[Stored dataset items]
■ ■ ■ ■ ■

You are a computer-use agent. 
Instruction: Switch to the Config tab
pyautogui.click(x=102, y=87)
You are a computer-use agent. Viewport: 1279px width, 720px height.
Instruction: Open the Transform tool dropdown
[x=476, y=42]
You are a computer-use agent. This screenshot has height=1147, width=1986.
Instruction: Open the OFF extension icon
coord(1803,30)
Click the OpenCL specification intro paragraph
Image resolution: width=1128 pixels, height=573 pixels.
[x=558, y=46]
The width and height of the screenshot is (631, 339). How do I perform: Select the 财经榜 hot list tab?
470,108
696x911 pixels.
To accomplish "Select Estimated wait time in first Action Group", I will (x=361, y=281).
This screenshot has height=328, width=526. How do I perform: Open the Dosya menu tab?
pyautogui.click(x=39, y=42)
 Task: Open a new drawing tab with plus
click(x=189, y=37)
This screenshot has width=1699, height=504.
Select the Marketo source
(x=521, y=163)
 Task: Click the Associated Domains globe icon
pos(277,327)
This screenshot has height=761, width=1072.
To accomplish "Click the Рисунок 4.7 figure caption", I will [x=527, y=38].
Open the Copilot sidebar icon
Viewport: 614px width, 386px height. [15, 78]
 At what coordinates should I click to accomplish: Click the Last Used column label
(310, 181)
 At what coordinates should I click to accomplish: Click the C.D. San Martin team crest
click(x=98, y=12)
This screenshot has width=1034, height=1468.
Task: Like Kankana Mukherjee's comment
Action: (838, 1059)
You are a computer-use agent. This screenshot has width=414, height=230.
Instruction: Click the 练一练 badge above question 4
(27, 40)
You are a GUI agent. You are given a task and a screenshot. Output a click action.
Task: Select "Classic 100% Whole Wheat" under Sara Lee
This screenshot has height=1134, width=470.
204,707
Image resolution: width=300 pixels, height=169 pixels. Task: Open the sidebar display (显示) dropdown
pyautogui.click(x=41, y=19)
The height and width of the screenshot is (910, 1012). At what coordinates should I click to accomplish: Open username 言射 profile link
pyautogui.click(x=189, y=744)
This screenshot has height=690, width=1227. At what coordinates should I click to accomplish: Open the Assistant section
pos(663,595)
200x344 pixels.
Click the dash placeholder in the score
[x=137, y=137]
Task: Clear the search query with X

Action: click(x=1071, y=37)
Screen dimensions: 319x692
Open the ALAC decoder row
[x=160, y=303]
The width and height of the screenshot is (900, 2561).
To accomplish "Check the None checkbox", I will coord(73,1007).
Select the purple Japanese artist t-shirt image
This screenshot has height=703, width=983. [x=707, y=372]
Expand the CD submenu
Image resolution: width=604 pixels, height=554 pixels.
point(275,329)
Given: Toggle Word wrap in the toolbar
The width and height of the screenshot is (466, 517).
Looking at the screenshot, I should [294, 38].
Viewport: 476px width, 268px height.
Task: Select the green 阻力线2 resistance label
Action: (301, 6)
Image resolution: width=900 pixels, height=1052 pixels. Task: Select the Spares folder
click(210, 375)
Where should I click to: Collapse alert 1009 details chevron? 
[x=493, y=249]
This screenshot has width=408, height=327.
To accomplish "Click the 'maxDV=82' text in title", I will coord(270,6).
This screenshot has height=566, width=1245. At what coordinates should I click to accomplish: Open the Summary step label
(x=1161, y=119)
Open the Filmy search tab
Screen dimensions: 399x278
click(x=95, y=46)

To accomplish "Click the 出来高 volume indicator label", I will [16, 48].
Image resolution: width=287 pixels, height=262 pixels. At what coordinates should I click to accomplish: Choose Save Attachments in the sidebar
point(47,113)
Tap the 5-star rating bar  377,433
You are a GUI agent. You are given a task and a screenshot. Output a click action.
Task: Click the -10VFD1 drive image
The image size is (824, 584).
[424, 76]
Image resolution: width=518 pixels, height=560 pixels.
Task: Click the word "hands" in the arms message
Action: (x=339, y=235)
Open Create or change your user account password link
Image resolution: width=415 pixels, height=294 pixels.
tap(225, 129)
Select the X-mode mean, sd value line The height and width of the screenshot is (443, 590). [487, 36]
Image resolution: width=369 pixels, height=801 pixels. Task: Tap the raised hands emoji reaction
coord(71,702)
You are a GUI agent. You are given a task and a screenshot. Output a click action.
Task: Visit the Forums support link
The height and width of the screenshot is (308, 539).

■ ■ ■ ■ ■

§ **Written task**:
Present the data above as a numbered list, omitting any blank lines.

§ **Response to the exercise**:
1. You are a computer-use agent. 
2. Instruction: Switch to the Config tab
3. pyautogui.click(x=102, y=87)
4. You are a computer-use agent. Viewport: 1279px width, 720px height.
5. Instruction: Open the Transform tool dropdown
6. [x=476, y=42]
7. You are a computer-use agent. This screenshot has height=1147, width=1986.
8. Instruction: Open the OFF extension icon
9. coord(1803,30)
10. Click the OpenCL specification intro paragraph
11. Image resolution: width=1128 pixels, height=573 pixels.
12. [x=558, y=46]
13. The width and height of the screenshot is (631, 339). How do I perform: Select the 财经榜 hot list tab?
14. 470,108
15. 696x911 pixels.
16. To accomplish "Select Estimated wait time in first Action Group", I will (x=361, y=281).
17. This screenshot has height=328, width=526. How do I perform: Open the Dosya menu tab?
18. pyautogui.click(x=39, y=42)
19.  Task: Open a new drawing tab with plus
20. click(x=189, y=37)
21. This screenshot has width=1699, height=504.
22. Select the Marketo source
23. (x=521, y=163)
24.  Task: Click the Associated Domains globe icon
25. pos(277,327)
26. This screenshot has height=761, width=1072.
27. To accomplish "Click the Рисунок 4.7 figure caption", I will [x=527, y=38].
28. Open the Copilot sidebar icon
29. Viewport: 614px width, 386px height. [15, 78]
30.  At what coordinates should I click to accomplish: Click the Last Used column label
31. (310, 181)
32.  At what coordinates should I click to accomplish: Click the C.D. San Martin team crest
33. click(x=98, y=12)
34. This screenshot has width=1034, height=1468.
35. Task: Like Kankana Mukherjee's comment
36. Action: (838, 1059)
37. You are a computer-use agent. This screenshot has width=414, height=230.
38. Instruction: Click the 练一练 badge above question 4
39. (27, 40)
40. You are a GUI agent. You are given a task and a screenshot. Output a click action.
41. Task: Select "Classic 100% Whole Wheat" under Sara Lee
42. This screenshot has height=1134, width=470.
43. 204,707
44. Image resolution: width=300 pixels, height=169 pixels. Task: Open the sidebar display (显示) dropdown
45. pyautogui.click(x=41, y=19)
46. The height and width of the screenshot is (910, 1012). At what coordinates should I click to accomplish: Open username 言射 profile link
47. pyautogui.click(x=189, y=744)
48. This screenshot has height=690, width=1227. At what coordinates should I click to accomplish: Open the Assistant section
49. pos(663,595)
50. 200x344 pixels.
51. Click the dash placeholder in the score
52. [x=137, y=137]
53. Task: Clear the search query with X
54. Action: click(x=1071, y=37)
55. Screen dimensions: 319x692
56. Open the ALAC decoder row
57. [x=160, y=303]
58. The width and height of the screenshot is (900, 2561).
59. To accomplish "Check the None checkbox", I will coord(73,1007).
60. Select the purple Japanese artist t-shirt image
61. This screenshot has height=703, width=983. [x=707, y=372]
62. Expand the CD submenu
63. Image resolution: width=604 pixels, height=554 pixels.
64. point(275,329)
65. Given: Toggle Word wrap in the toolbar
66. The width and height of the screenshot is (466, 517).
67. Looking at the screenshot, I should [294, 38].
68. Viewport: 476px width, 268px height.
69. Task: Select the green 阻力线2 resistance label
70. Action: (301, 6)
71. Image resolution: width=900 pixels, height=1052 pixels. Task: Select the Spares folder
72. click(210, 375)
73. Where should I click to: Collapse alert 1009 details chevron? 
74. [x=493, y=249]
75. This screenshot has width=408, height=327.
76. To accomplish "Click the 'maxDV=82' text in title", I will coord(270,6).
77. This screenshot has height=566, width=1245. At what coordinates should I click to accomplish: Open the Summary step label
78. (x=1161, y=119)
79. Open the Filmy search tab
80. Screen dimensions: 399x278
81. click(x=95, y=46)
82. To accomplish "Click the 出来高 volume indicator label", I will [16, 48].
83. Image resolution: width=287 pixels, height=262 pixels. At what coordinates should I click to accomplish: Choose Save Attachments in the sidebar
84. point(47,113)
85. Tap the 5-star rating bar  377,433
86. You are a GUI agent. You are given a task and a screenshot. Output a click action.
87. Task: Click the -10VFD1 drive image
88. The image size is (824, 584).
89. [424, 76]
90. Image resolution: width=518 pixels, height=560 pixels.
91. Task: Click the word "hands" in the arms message
92. Action: (x=339, y=235)
93. Open Create or change your user account password link
94. Image resolution: width=415 pixels, height=294 pixels.
95. tap(225, 129)
96. Select the X-mode mean, sd value line The height and width of the screenshot is (443, 590). [487, 36]
97. Image resolution: width=369 pixels, height=801 pixels. Task: Tap the raised hands emoji reaction
98. coord(71,702)
99. You are a GUI agent. You are given a task and a screenshot. Output a click action.
100. Task: Visit the Forums support link
101. The height and width of the screenshot is (308, 539).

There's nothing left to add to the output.